O conto em analise é também marcado por elementos ligados à religiosidade o que se percebe desde a introdução, pela presença marcante de topônimos os quais se pode citar: a história se passa num lugar chamado "Temor-de-Deus", por trás da Serra do Mim, próximo de um brejo de águas limpas, que simboliza pureza.

Dotada de contato místico Nhinhinha não se fazia entender, nem se fazia notada, "Ninguém entende muita coisa que ela fala..." dizia o pai. Assim, era Nhinhinha carregada de significação mítico-poética haja vista que a consciência mítica segundo Rogel Samuel (2002), “pressupõe uma identidade entre as coisas, uma fusão do sujeito no objeto, do visível no invisível, do natural no sobrenatural” (SAMUEL, 2002, p.25). Isto significa dizer, segundo o autor, que cada mito ou pensamento mítico equivale a uma antologia sagrada, mostrando a partir de uma manifestação do sagrado como cada realidade veio ao mundo. Nesse sentido, a partir da verossimilhança o autor aponta “a verdade do inventado”.
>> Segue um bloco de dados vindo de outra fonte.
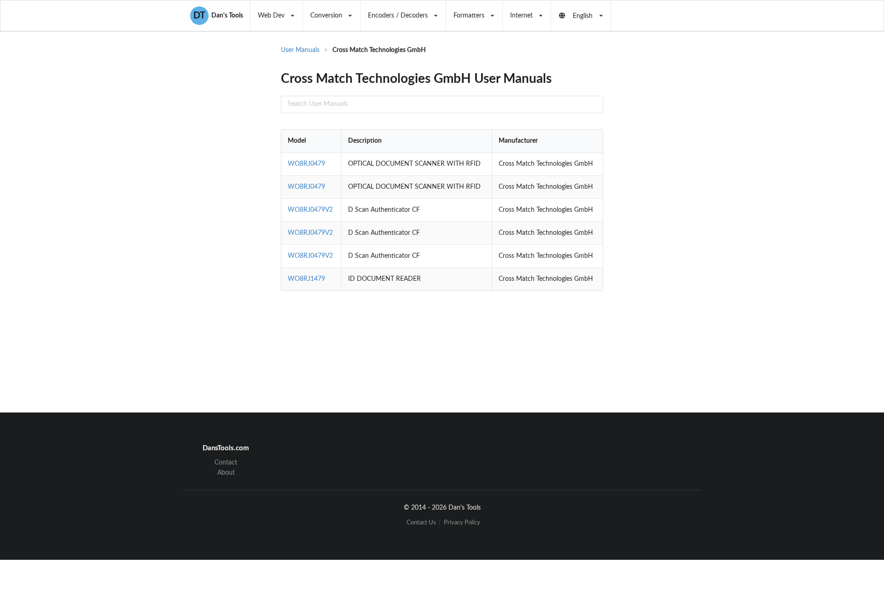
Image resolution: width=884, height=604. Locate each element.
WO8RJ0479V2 (310, 210)
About (226, 473)
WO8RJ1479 (306, 279)
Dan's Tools (218, 15)
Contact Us (421, 523)
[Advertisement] (678, 193)
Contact (226, 462)
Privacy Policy (462, 523)
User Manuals (300, 50)
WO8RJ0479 (306, 164)
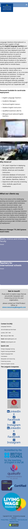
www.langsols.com (11, 342)
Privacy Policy (4, 519)
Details (2, 244)
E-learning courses (6, 361)
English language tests (7, 354)
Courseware (4, 356)
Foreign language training (8, 349)
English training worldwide (8, 351)
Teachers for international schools (10, 264)
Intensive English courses (7, 363)
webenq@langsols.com (11, 339)
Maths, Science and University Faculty (13, 240)
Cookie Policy (13, 519)
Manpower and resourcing (8, 359)
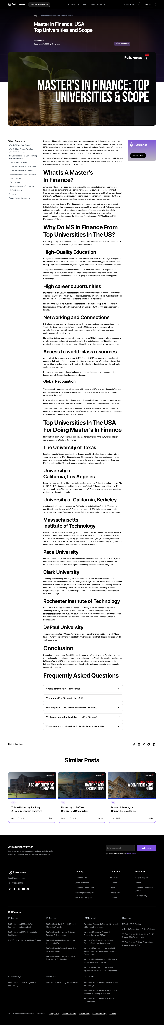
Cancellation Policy (99, 1014)
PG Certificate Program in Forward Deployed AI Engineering (60, 958)
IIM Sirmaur (51, 976)
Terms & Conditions (69, 1014)
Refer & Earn (115, 892)
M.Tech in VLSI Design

Dessa forma, o círculo premonitório traçado pelo conto marcado pelo destino da criança que não pertence a este mundo, mas que possui a magia do mundo encantado e fantasioso da criação artística fecha-se metonimicamente com o "caixão colorido", através do qual metaforicamente Nhinhinha deseja sua morte, ocorrendo dessa forma o confronto entre o universo terreno, em que a morte significa algo ruim, e o mundo de lá (céu), que para a personagem significa alegria, a libertação de um mundo que não era o seu.
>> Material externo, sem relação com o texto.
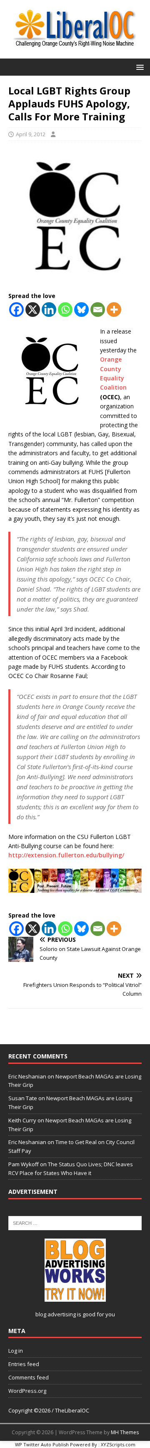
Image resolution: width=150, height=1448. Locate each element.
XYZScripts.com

O fundamento mítico é de tradição religiosa a partir da qual os seres humanos possuem modos característicos de se ligarem aos seres divinos, “a Mãe, [...] nunca tirava o terço da mão [...]” ( ROSA, 2001, p.67). Modos estes, adotados pelos pais de Nhinhinha, os quais aderem à experiência mitopoética, visto que acreditam que a filha milagreira realizava seus próprios desejos bem como os pedidos dos pais: desejou um sapo, logo aparece uma rã brejeira; deseja uma pamonha de goiabada, logo aparece uma mulher com tais doces; quando a mãe adoece, pedem que a faça melhorar, mesmo dizendo que não pode, ao abraçá-la a cura chega; o pai pede que traga chuva, novamente se recusa, porém o fenômeno ocorre e com ele um arco-íris o qual lhe proporciona uma imensa alegria e em meio a ela deseja um caixão cor de rosa que simboliza sua morte.
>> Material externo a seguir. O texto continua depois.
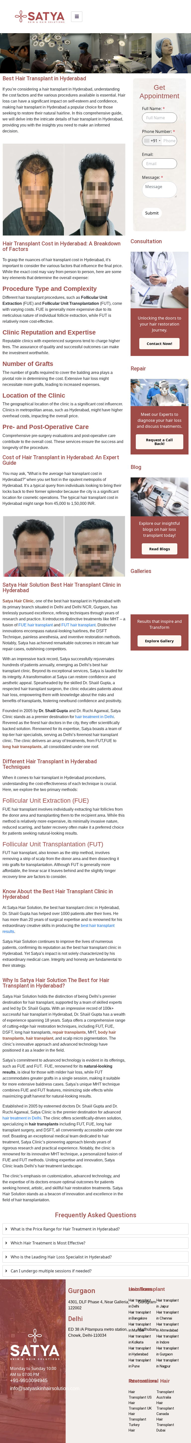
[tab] (95, 1228)
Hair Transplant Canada (165, 1408)
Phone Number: (158, 131)
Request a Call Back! (159, 441)
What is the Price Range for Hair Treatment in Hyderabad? (65, 1229)
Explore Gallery (159, 640)
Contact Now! (159, 343)
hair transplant (39, 1038)
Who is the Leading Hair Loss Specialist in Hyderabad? (61, 1257)
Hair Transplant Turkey (137, 1419)
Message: (152, 177)
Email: (147, 154)
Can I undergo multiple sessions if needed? (51, 1271)
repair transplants (69, 1032)
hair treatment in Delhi (94, 717)
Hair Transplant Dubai (165, 1425)
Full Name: (153, 109)
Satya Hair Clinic (18, 601)
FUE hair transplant (35, 625)
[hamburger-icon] (76, 16)
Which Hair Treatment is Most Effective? (48, 1243)
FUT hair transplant (78, 625)
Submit (152, 213)
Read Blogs (159, 548)
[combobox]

É sabido que a literatura está, como afirma Samuel (2001), na necessidade mítica de explicar a realidade. No conto roseano observa-se a precariedade das condições de vida no sertão, o qual encontra-se dominado pelo modelo arcaico, onde fenômenos de crença religiosa com matiz coletiva se proliferam.

A literatura de Rosa em análise parte da historia e do realismo transcendendo o sertão mineiro num território mítico e metafísico. Diante disso, é pertinente citar a película Deus e o diabo na terra do sol apresentada pelo cineasta Glauber Rocha o qual aponta, assim como Guimarães Rosa, um sertão nordestino carregado de fronteiras e fraturas sociais entre elas, fome, abandono, miséria, religiosidade (misticismo) e violência.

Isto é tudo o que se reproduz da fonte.